I've been thinking along the lines of an update to RFC2369 - the 16-year-old document defines the List-* headers. Say by adding a couple of headers along the lines of: List-Original-Author: <the original author> List-Original-Reply-To: <the original message's Reply-To> List-Reply-To: <the list-specific reply-to - either author of list>
Seems to me that this would: list" and "reply to author" buttons starting to show up on toolbars)
- give us a standard way to find the original author (and for HTML mail, to reply by clicking on a mailto: URL in the header)
- provide standardized information that could be used by MUAs for identifying, and presenting reply options (maybe leading to "reply to
- set the stage for adding some authentication mechanisms that accomplish what DMARC is intended to do (e.g. by adding a few more headers that cryptographically authenticate the new List- headers and bind them to the message body)
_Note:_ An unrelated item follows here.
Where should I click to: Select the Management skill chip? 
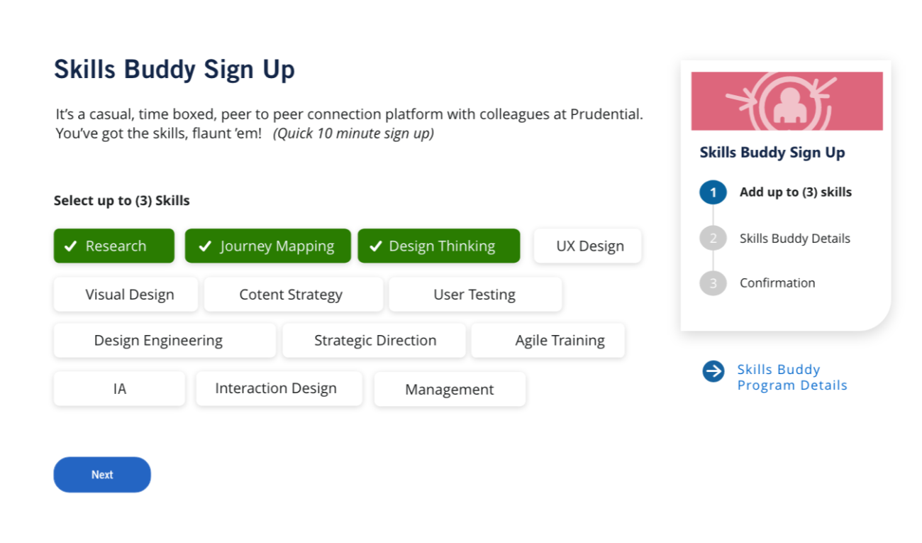click(450, 390)
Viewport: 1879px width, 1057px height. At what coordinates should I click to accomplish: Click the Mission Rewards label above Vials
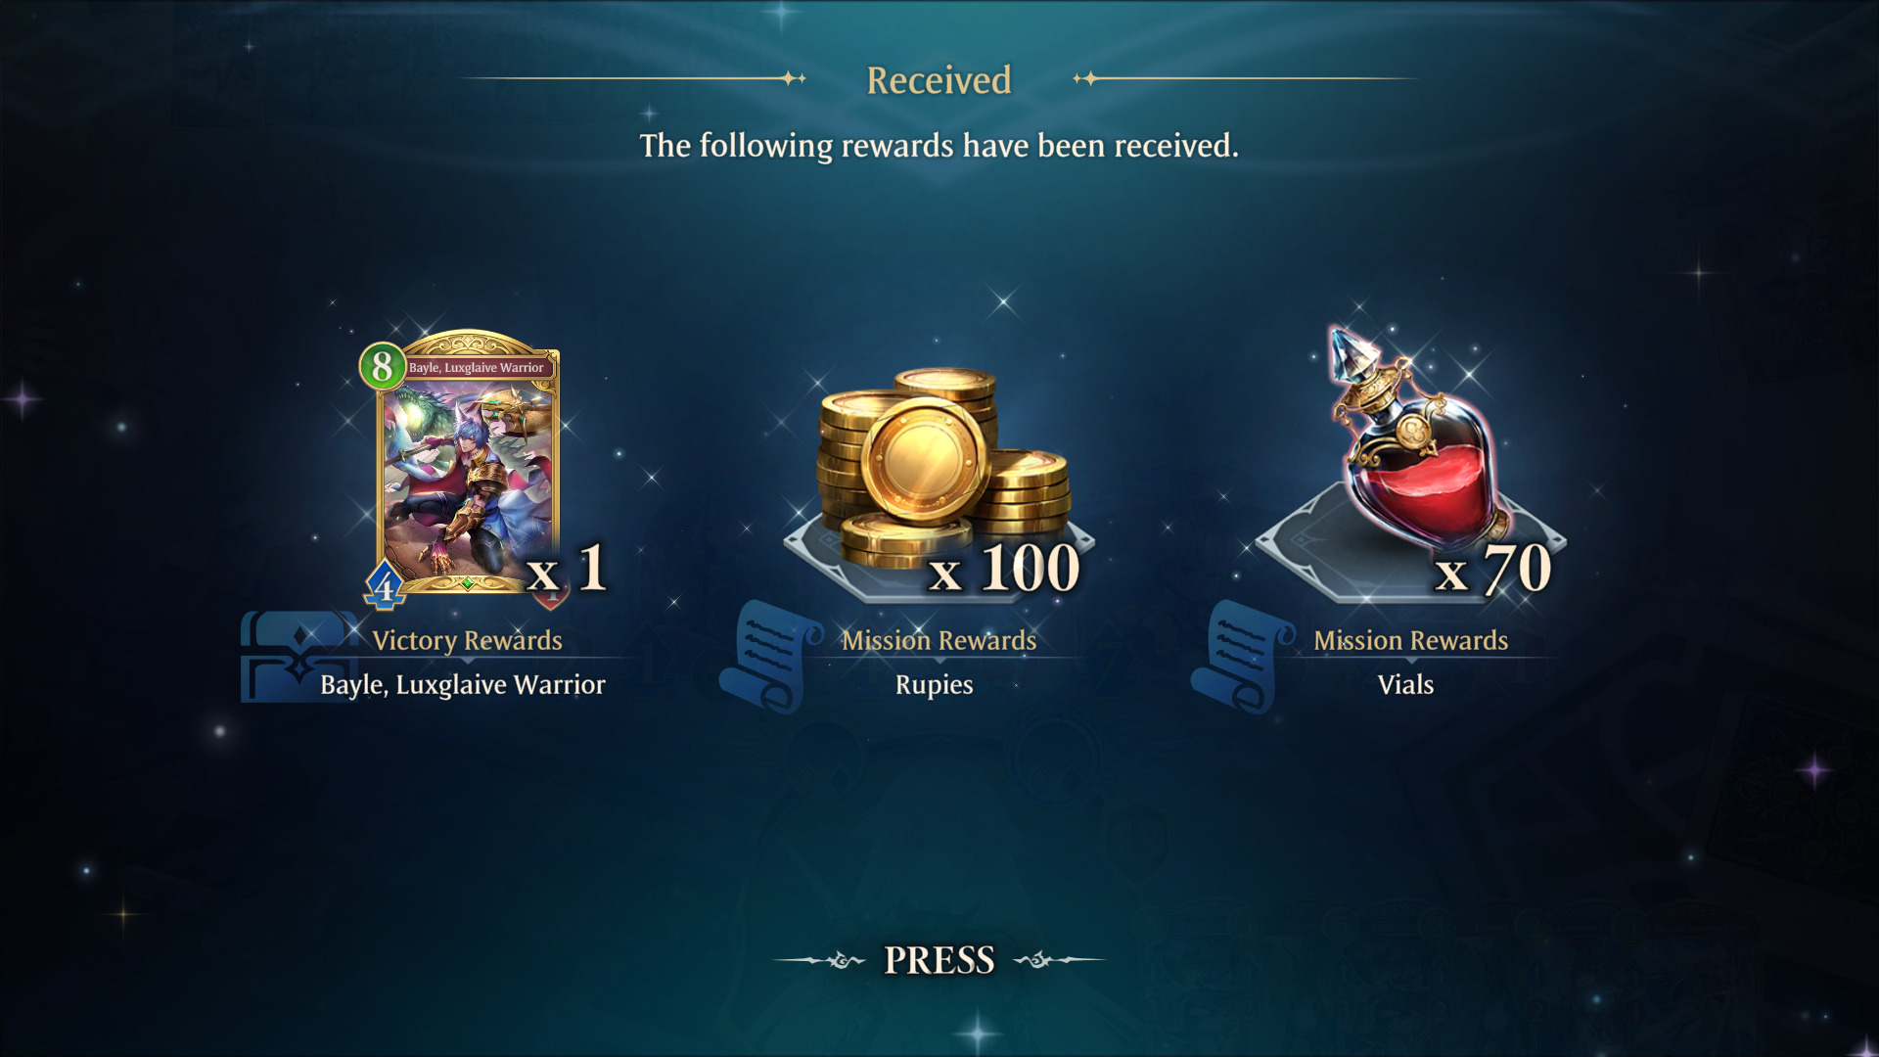point(1410,640)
It strikes me that this might proceed rather quickly, if incorporated into an RFC co-authored and submitted by folks from the mailing list software community (i.e., the folks who'd write the patches to Sympa, Mailman, ezmlm, etc) - particularly if some running code were to be implemented as part of the process. (Can you say, "rough consensus and running code?")
Reactions? Anybody want to collaborate on a draft RFC for submission through the independent submissions path? Any thoughts on who needs to be involved from the Sympa community, and/or from the other mailing list software communities?
Miles Fidelman (a frustrated sympa administrator)
-- In theory, there is no difference between theory and practice. In practice, there is. .... Yogi Berra
-- Victoriano Giralt Central ICT Services Systems Manager University of Malaga +34952131415 SPAIN
Note: signature.asc is the electronic signature of present message A: Yes.
Q: Are you sure ?
A: Because it reverses the logical flow of conversation.
Q: Why is top posting annoying in email ?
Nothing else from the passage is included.